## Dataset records
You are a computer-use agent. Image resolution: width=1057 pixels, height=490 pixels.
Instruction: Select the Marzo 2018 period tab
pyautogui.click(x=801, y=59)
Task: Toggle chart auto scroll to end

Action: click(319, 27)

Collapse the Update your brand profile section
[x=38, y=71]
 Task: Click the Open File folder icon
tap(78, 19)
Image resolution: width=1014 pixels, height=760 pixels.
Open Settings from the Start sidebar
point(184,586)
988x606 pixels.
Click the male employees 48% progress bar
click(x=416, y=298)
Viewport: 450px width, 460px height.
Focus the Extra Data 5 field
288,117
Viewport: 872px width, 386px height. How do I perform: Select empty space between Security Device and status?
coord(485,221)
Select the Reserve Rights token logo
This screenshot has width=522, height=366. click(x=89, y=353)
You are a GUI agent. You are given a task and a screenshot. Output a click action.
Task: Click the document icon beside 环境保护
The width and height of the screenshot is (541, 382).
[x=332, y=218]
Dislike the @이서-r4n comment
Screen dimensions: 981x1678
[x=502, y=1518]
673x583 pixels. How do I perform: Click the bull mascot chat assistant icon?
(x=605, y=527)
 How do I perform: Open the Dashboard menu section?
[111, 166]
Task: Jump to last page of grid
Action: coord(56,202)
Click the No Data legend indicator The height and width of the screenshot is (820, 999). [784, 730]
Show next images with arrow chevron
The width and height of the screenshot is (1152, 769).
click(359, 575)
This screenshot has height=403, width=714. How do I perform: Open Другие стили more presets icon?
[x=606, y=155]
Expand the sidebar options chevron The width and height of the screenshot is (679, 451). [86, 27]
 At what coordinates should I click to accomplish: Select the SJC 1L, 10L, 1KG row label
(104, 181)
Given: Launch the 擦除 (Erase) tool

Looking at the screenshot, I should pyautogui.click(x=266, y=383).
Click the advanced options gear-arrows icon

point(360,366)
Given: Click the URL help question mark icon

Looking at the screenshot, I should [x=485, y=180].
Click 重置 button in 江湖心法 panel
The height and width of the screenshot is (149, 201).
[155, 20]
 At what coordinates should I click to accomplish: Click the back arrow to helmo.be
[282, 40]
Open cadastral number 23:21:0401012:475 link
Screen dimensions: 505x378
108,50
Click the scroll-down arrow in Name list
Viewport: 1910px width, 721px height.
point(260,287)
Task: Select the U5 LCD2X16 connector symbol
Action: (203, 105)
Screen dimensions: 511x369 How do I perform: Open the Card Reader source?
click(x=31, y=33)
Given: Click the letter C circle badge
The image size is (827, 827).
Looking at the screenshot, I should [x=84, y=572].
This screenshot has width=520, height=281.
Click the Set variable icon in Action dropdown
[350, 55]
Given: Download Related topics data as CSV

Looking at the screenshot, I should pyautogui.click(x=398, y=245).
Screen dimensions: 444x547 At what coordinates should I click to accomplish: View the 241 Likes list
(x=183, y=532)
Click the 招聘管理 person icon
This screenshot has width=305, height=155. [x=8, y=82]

## Your goal
Reproduce every line of the records containing the string "resolution".

## Exercise response
You are a computer-use agent. Image resolution: width=1057 pixels, height=490 pixels.
Image resolution: width=1014 pixels, height=760 pixels.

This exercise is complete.